Course Level Guidelines

CRITERIA FOR UPPER/LOWER-DIVISION COURSES

Approved by APASC, January 1998
The assignment of courses to upper and lower-division is a difficult task.  APASC provides these guidelines to ATFs and college/university curriculum committees for their review of course level.
 
Lower-division courses generally focus on foundational theories, concepts, perspectives, principles, methods, and procedures of critical thinking in order to provide a broad basis for more advanced courses.  The primary intent of lower-division coursework is to equip students with the general education needed for advanced study, to expose students to the breadth of different fields of study, and to provide a foundation for specialized upper-division coursework in professional fields.  Such courses have one or more of the following four purposes:
a)    To acquaint students with the breadth of (inter) disciplinary fields in the arts, humanities, social sciences, and natural sciences, and to the historical and contemporary assumptions and practices of professional fields.
b)    To introduce essential skills of literacy (e.g., information gathering, reading, and writing), language, (e.g., oral communication and language and culture other than English), numeracy, and sciences to prepare for continuing work in any field of higher education.
c)    To develop specific occupational skills designed to lead directly to employment based on a two-year program of study.

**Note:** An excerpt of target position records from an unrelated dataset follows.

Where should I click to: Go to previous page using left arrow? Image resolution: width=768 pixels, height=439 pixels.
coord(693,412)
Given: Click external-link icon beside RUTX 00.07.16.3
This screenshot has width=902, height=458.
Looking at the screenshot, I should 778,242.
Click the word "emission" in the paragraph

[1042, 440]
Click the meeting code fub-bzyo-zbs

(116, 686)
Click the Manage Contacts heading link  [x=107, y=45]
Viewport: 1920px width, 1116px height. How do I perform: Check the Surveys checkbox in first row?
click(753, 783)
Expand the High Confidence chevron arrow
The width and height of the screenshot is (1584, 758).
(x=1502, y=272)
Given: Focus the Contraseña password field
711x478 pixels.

d)    To lay the foundation for upper-division coursework and to begin development of analytical thinking and theoretical application.
 
Upper-division courses are specialized, in-depth, and advanced, and emphasize problem-solving, analytical thinking skills, and theoretical applications.  These courses often build on the foundation provided by the skills and knowledge of lower-division education.  Upper-division courses may require the student to synthesize topics from a variety of sources.  Upper-division courses may also require greater responsibility, or independence on the part of the student.  Upper-division courses require instructors with specialized knowledge and preparation.  Thus, many  intermediate and all advanced baccalaureate courses in a field of study are properly located in the upper-division.  In addition, disciplines that depend heavily on prerequisites or the body of knowledge of lower-division education may properly be comprised primarily of upper-division courses.  Such courses have one or more of the following three purposes:
a)    The in-depth study or application of theories and methods and the understanding of their scope and limitations.
b)    The refinement of essential skills associated with the baccalaureate.
c)    The development of specific intellectual and professional skills designed to lead to post-baccalaureate employment, graduate study, or professional school.